● Task requirements:
No line before the one holding "Toggle Pause on exceptions icon" is wanted; restate word for word that line and all lines after it to the end of the entries, excluding pictures.

Stored data entries
[Start of Attachment]

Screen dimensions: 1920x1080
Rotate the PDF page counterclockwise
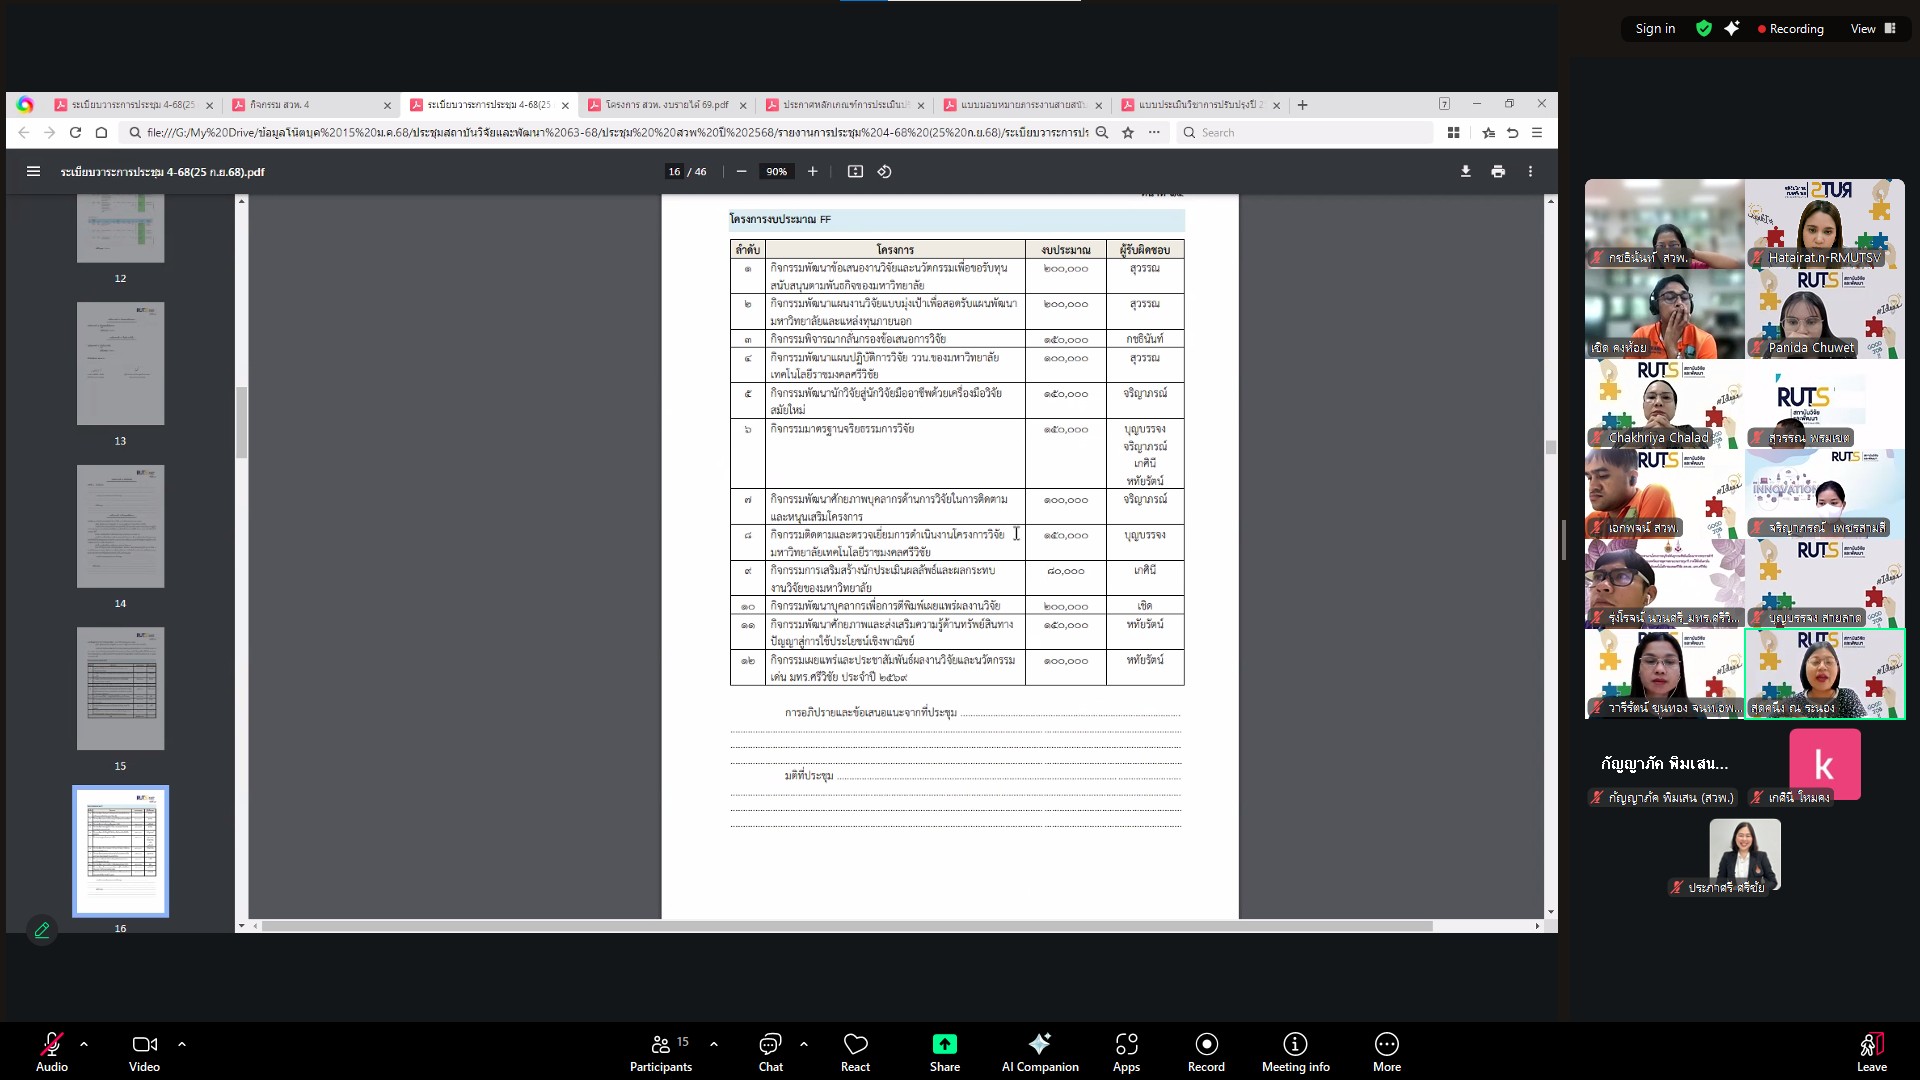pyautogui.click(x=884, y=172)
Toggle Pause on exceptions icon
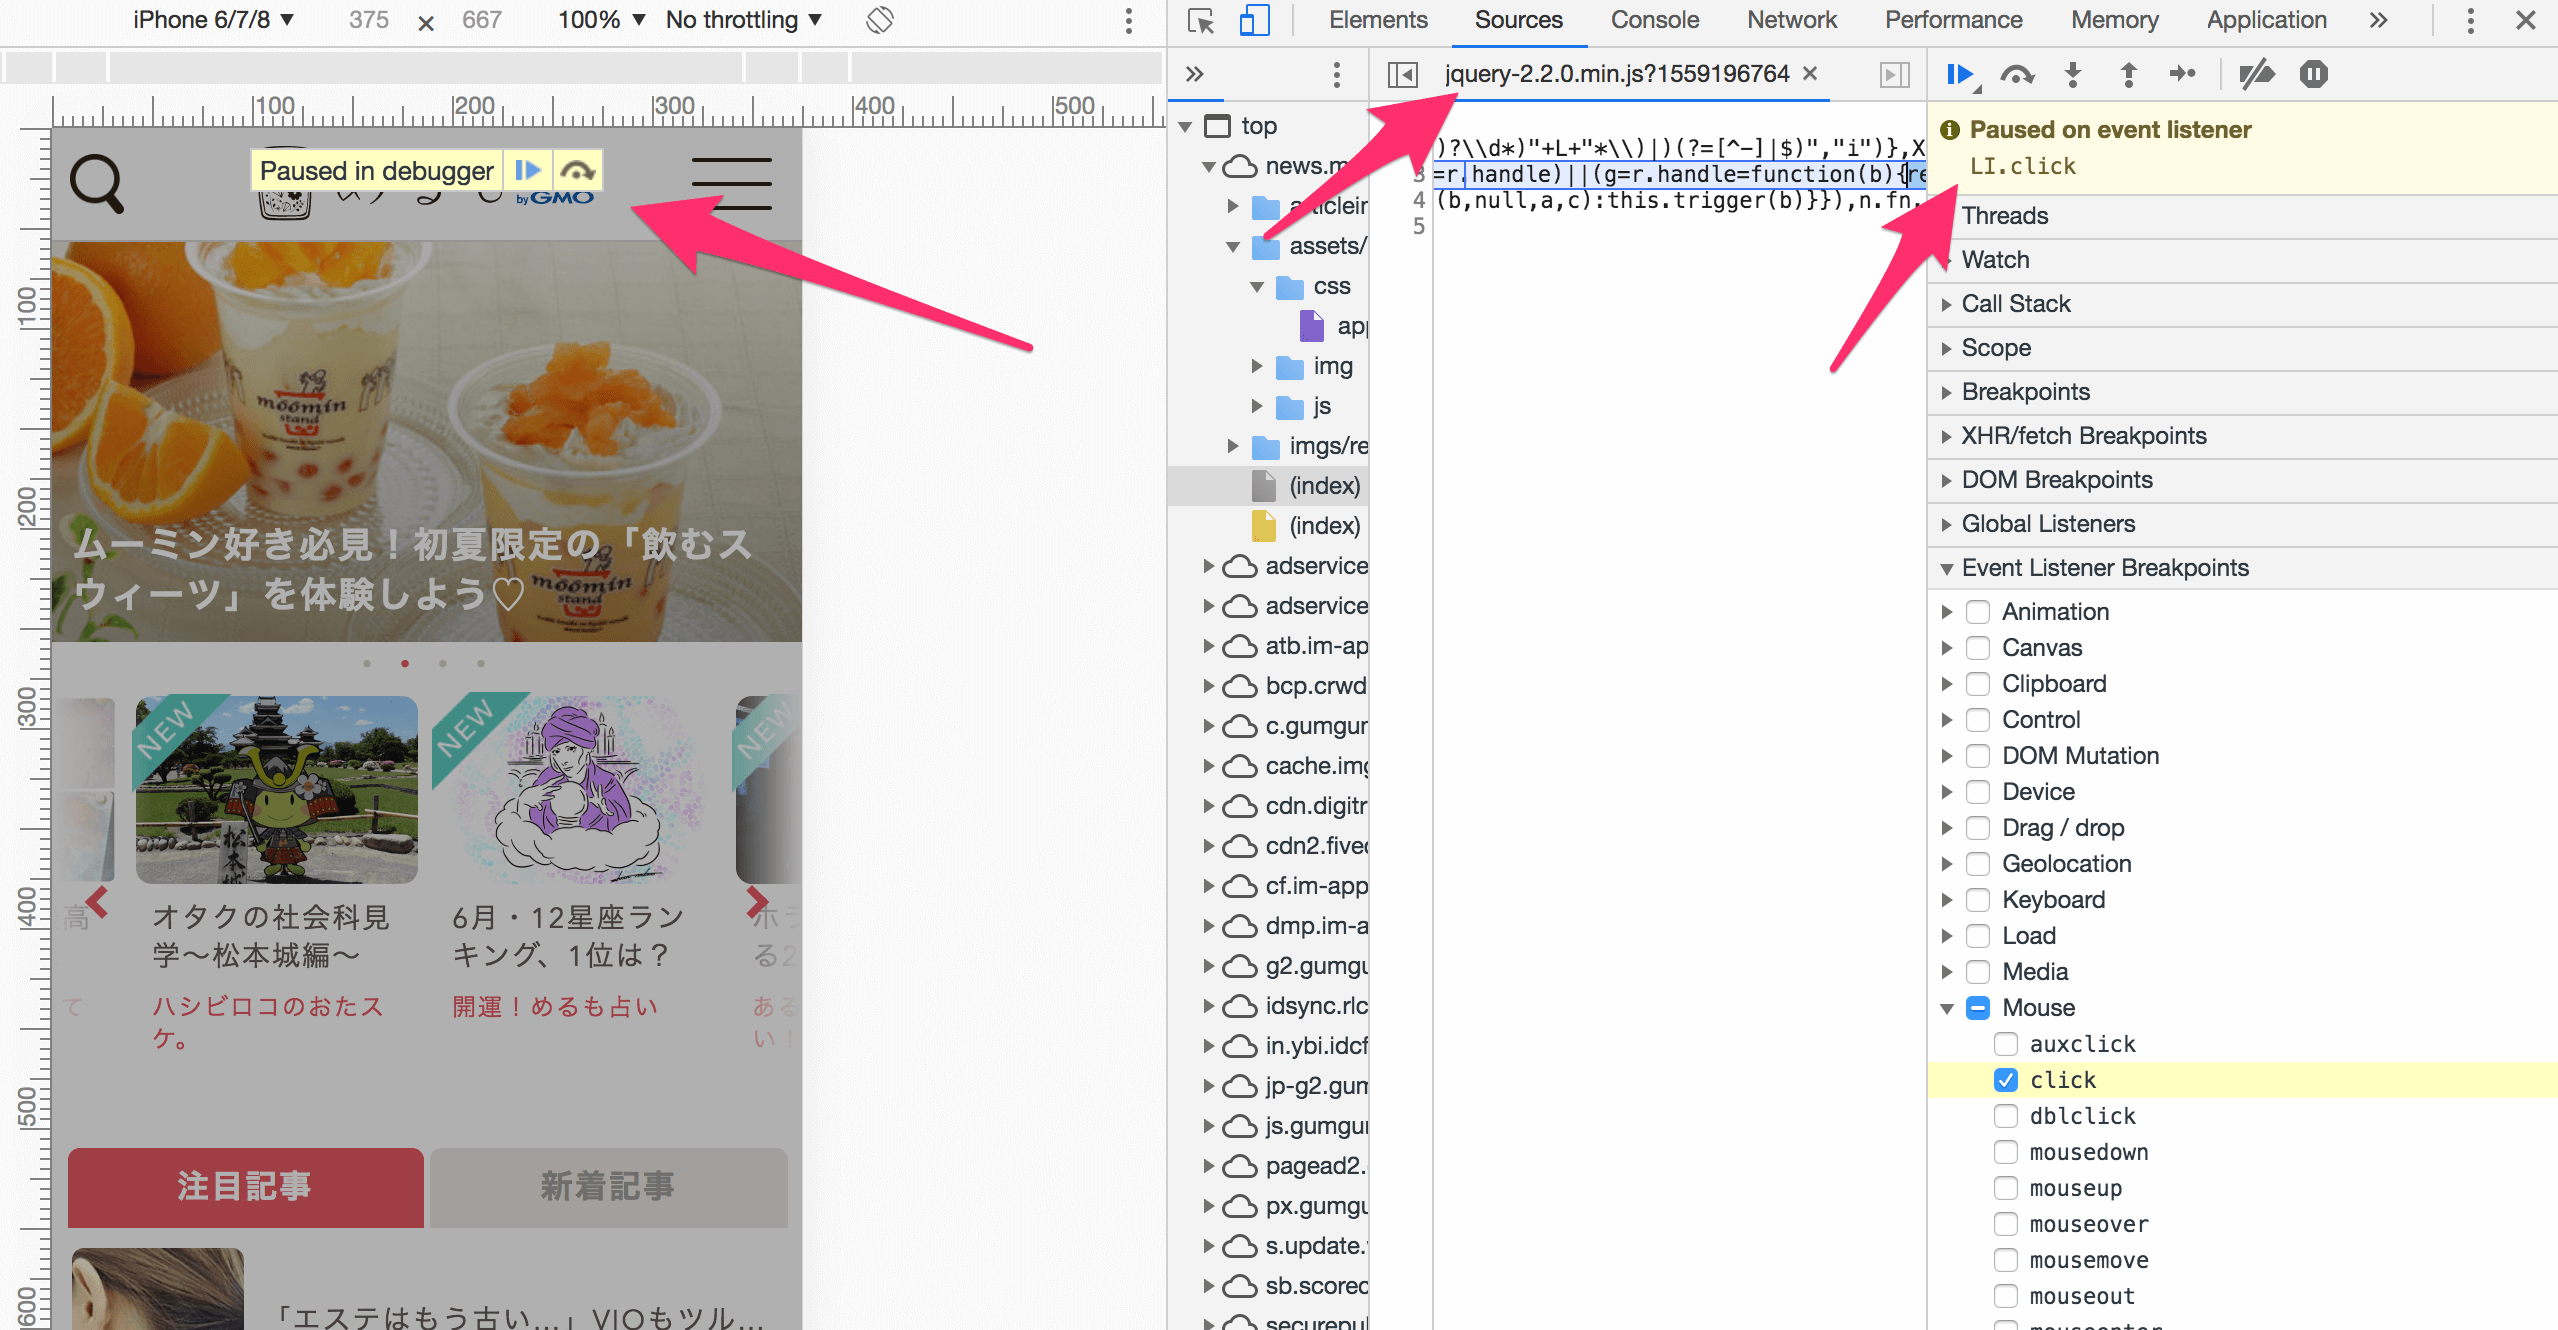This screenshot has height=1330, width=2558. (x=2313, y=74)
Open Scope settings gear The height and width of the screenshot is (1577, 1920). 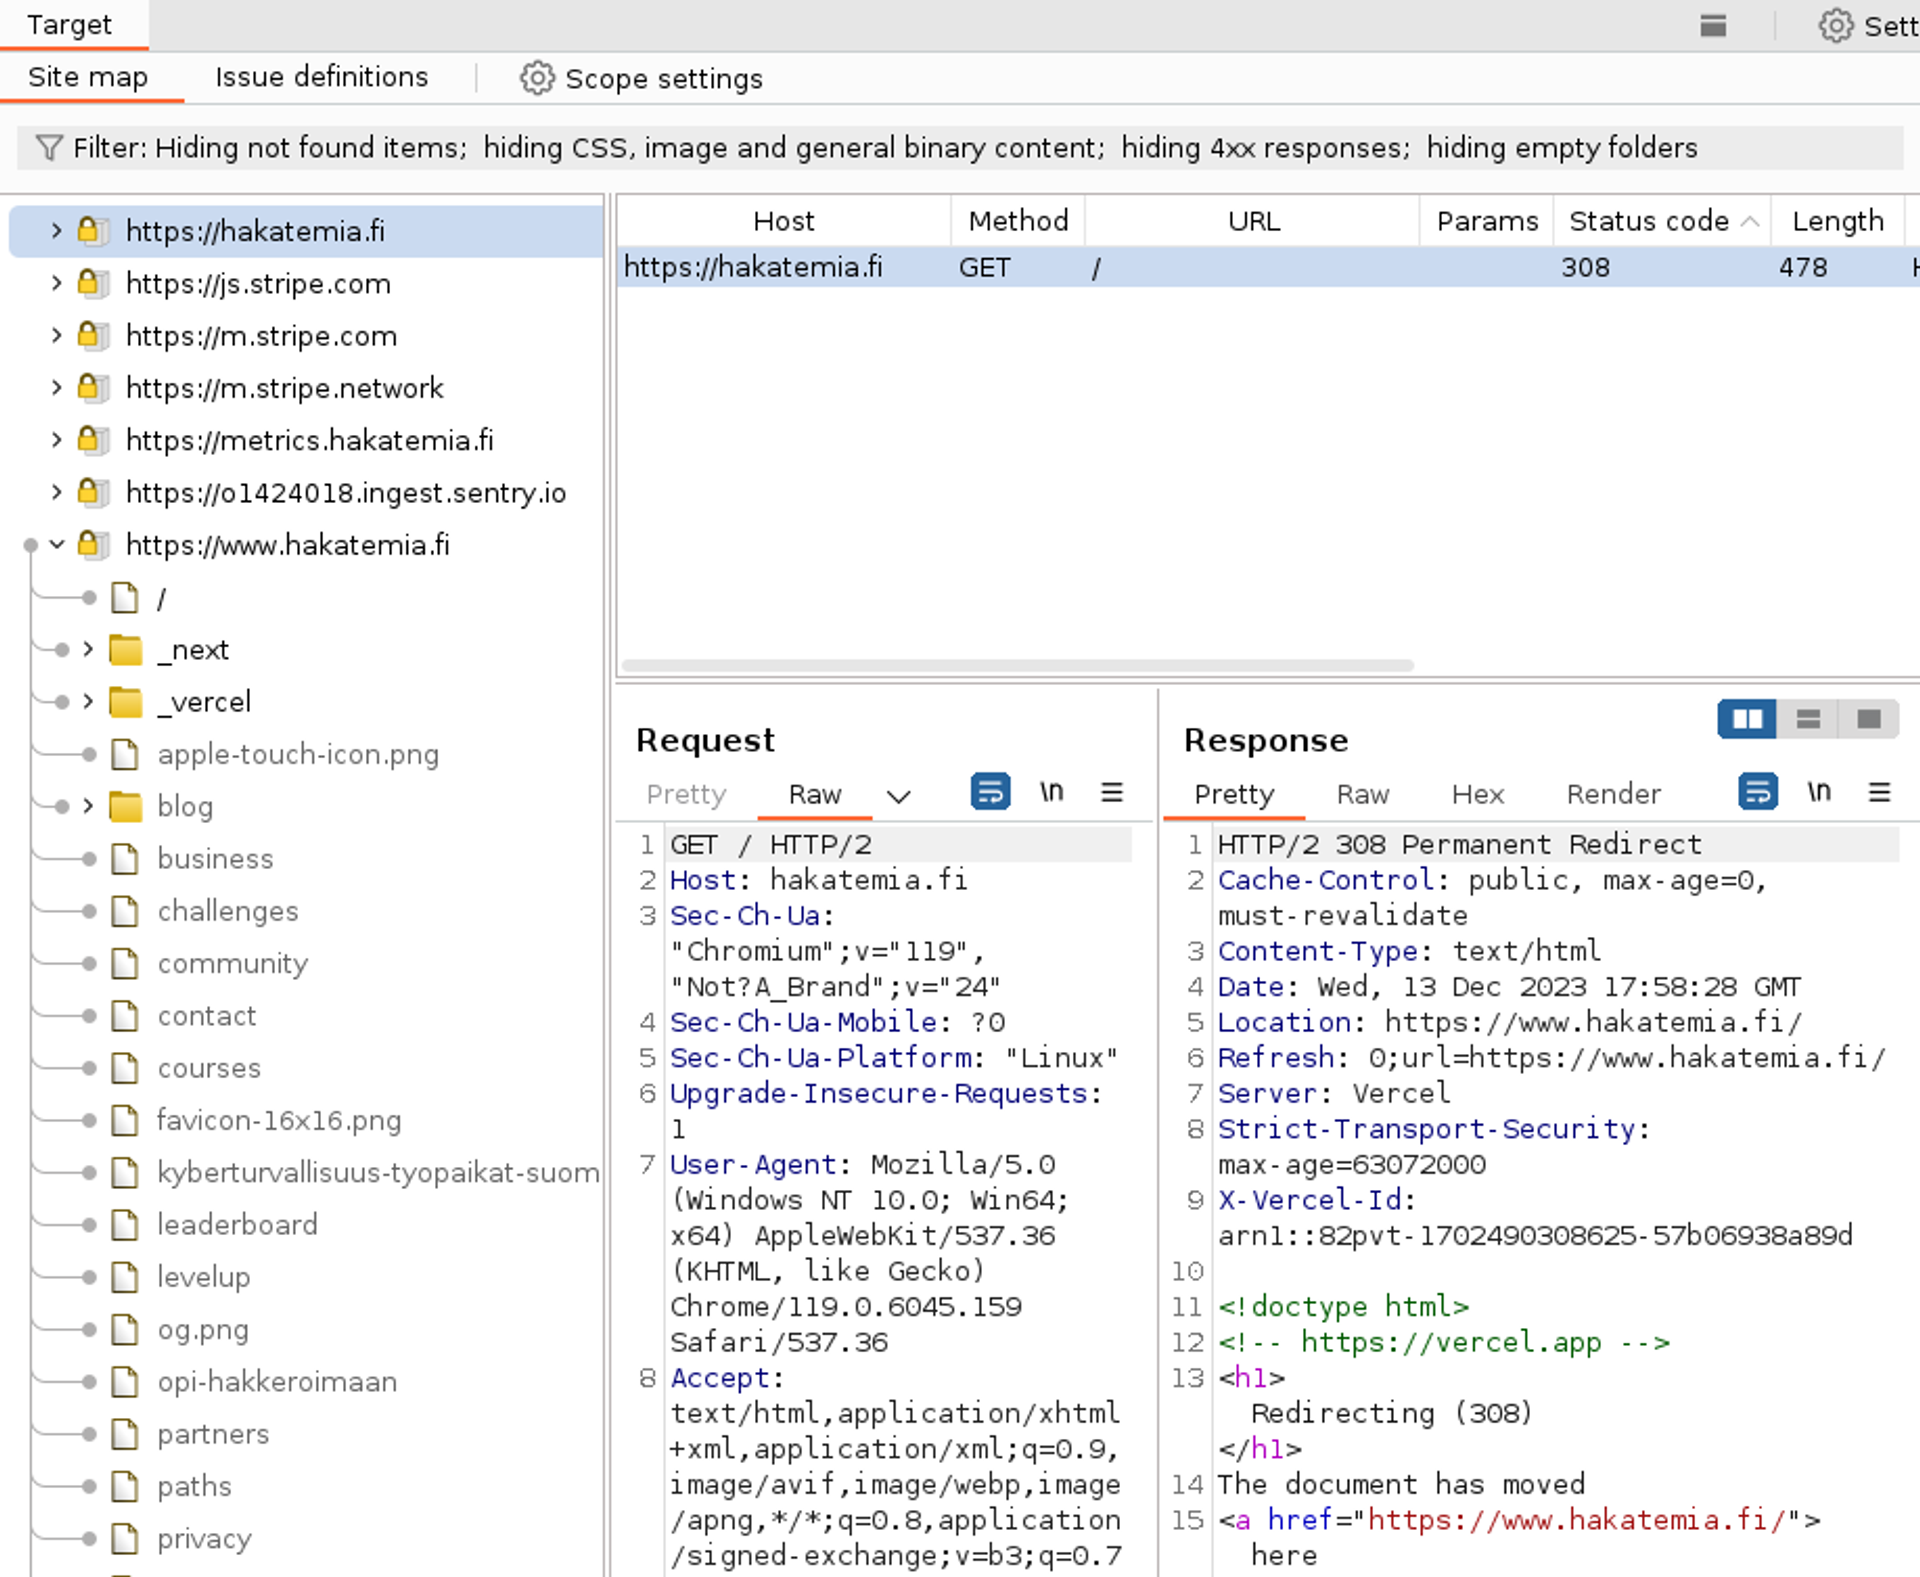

[End of Attachment]

● Reply:
Toggle Pause on exceptions icon
This screenshot has height=1330, width=2558. (x=2313, y=74)
Open Scope settings gear The height and width of the screenshot is (1577, 1920). 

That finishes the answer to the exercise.